• [TEXTE À LIRE]:
————

Comment êtes-vous devenue autrice de BD ? Qu’est-ce qui vous a amenée à ce métier ?

Quand j’étais ado, je lisais beaucoup de BDs et de mangas à la médiathèque. Vers 12 ans j’ai découvert les blogs BDs qui sont un peu devenus ma passion pendant les années collège et lycée. J’ai compris que la plupart des auteurs et autrices que je lisais avaient fait les Arts Décoratifs de Strasbourg. Après le lycée j’ai donc fait une prépa aux écoles d’art pour ensuite passer le concours de la HEAR Strasbourg (anciennement Arts Décoratifs) où je suis restée pendant cinq ans.


Quelles sont vos inspirations, en général ?

En BD j’adore les ouvrages autobiographiques comme les livres de Julia Wertz, ou les mangas de Kabi Nagata. J’aime aussi beaucoup la série de BDs Wendy de Walter Scott, qui n’est pas forcément autobiographique mais qui sent tout de même le vécu. Je m’inspire aussi beaucoup de séries comme Pen15 ou encore Gravity Falls pour le dessin.


Pourquoi avez-vous choisi le noir et blanc pour cette première BD ?

"Demi-Pensionnaires" vient à la base d’une courte histoire de douze pages que j’avais écrite et dessinée pour mon diplôme. J’avais travaillé en niveaux de gris et en trames pour économiser du temps et de l’encre d’imprimante. Au moment de faire Demi-Pensionnaires je me suis rendue compte qu’ajouter de la couleur n’amenait rien à l’histoire, j’ai donc gardé les planches en noir et blanc.


Comment s’aborde le traitement d’un sujet aussi universel (sans redite, en plus) ?

J’ai l’impression que l’adolescence est un sujet tellement vaste qu’on pourra toujours dire quelque chose dessus ! Pour ma part, vu que c’est un récit semi-autobiographique, je me suis concentrée sur ma propre expérience et sur les anecdotes de mes amies de l’époque, qui restent celles d’ados blanches et hétéros.


Au niveau du style graphique, comment se définit-il ? Comment s’affirme-t-il ?

Pour mon dessin, je me suis beaucoup inspirée de dessins animés américains que je regarde depuis l’adolescence comme Gumball, Futurama ou, comme dit plus tôt, Gravity Falls. D’où les mains boules et les gros pieds.


Comment travaillez-vous ? Spécialement sur cet album, que vous avez scénarisé et dessiné.

————

• [TÂCHES À FAIRE]:
1. D'après l'entretien, combien d'années l'autrice a-t-elle passées à la HEAR Strasbourg ?
2. Recopiez l'entretien à partir de « Quelles sont vos » jusqu'à « noir et blanc. » compris.

• [DONNÉES ENREGISTRÉES]:

————

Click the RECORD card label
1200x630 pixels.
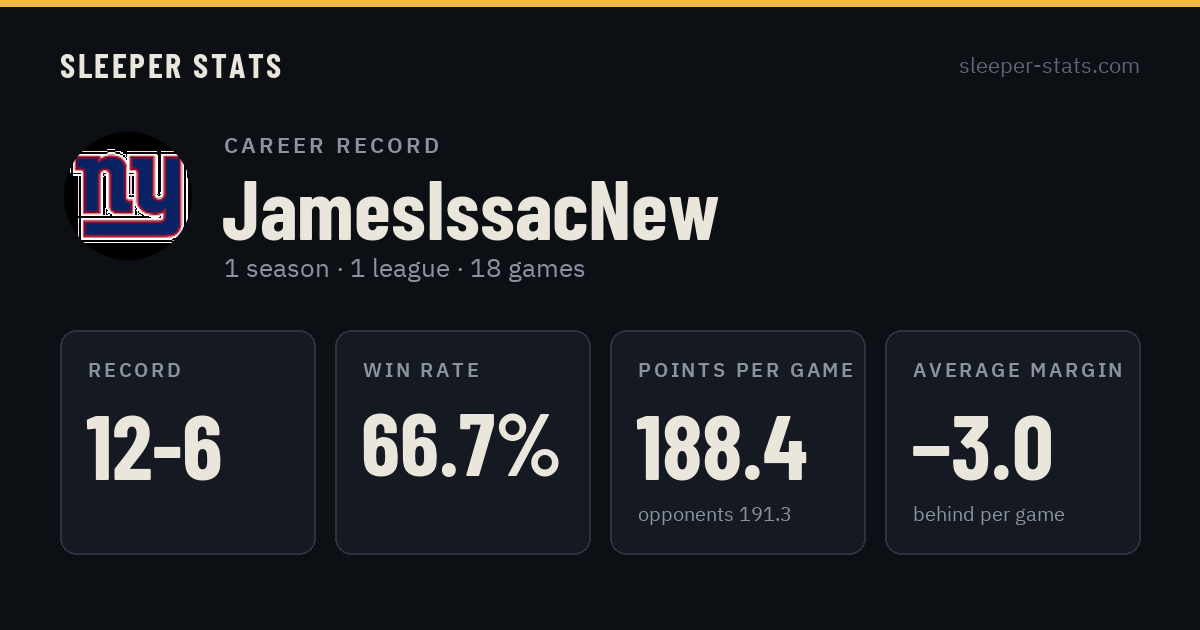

————

• [RÉPONSES PAR TÂCHE]:
1. Cinq ans.

2.
Quelles sont vos inspirations, en général ?

En BD j’adore les ouvrages autobiographiques comme les livres de Julia Wertz, ou les mangas de Kabi Nagata. J’aime aussi beaucoup la série de BDs Wendy de Walter Scott, qui n’est pas forcément autobiographique mais qui sent tout de même le vécu. Je m’inspire aussi beaucoup de séries comme Pen15 ou encore Gravity Falls pour le dessin.


Pourquoi avez-vous choisi le noir et blanc pour cette première BD ?

"Demi-Pensionnaires" vient à la base d’une courte histoire de douze pages que j’avais écrite et dessinée pour mon diplôme. J’avais travaillé en niveaux de gris et en trames pour économiser du temps et de l’encre d’imprimante. Au moment de faire Demi-Pensionnaires je me suis rendue compte qu’ajouter de la couleur n’amenait rien à l’histoire, j’ai donc gardé les planches en noir et blanc.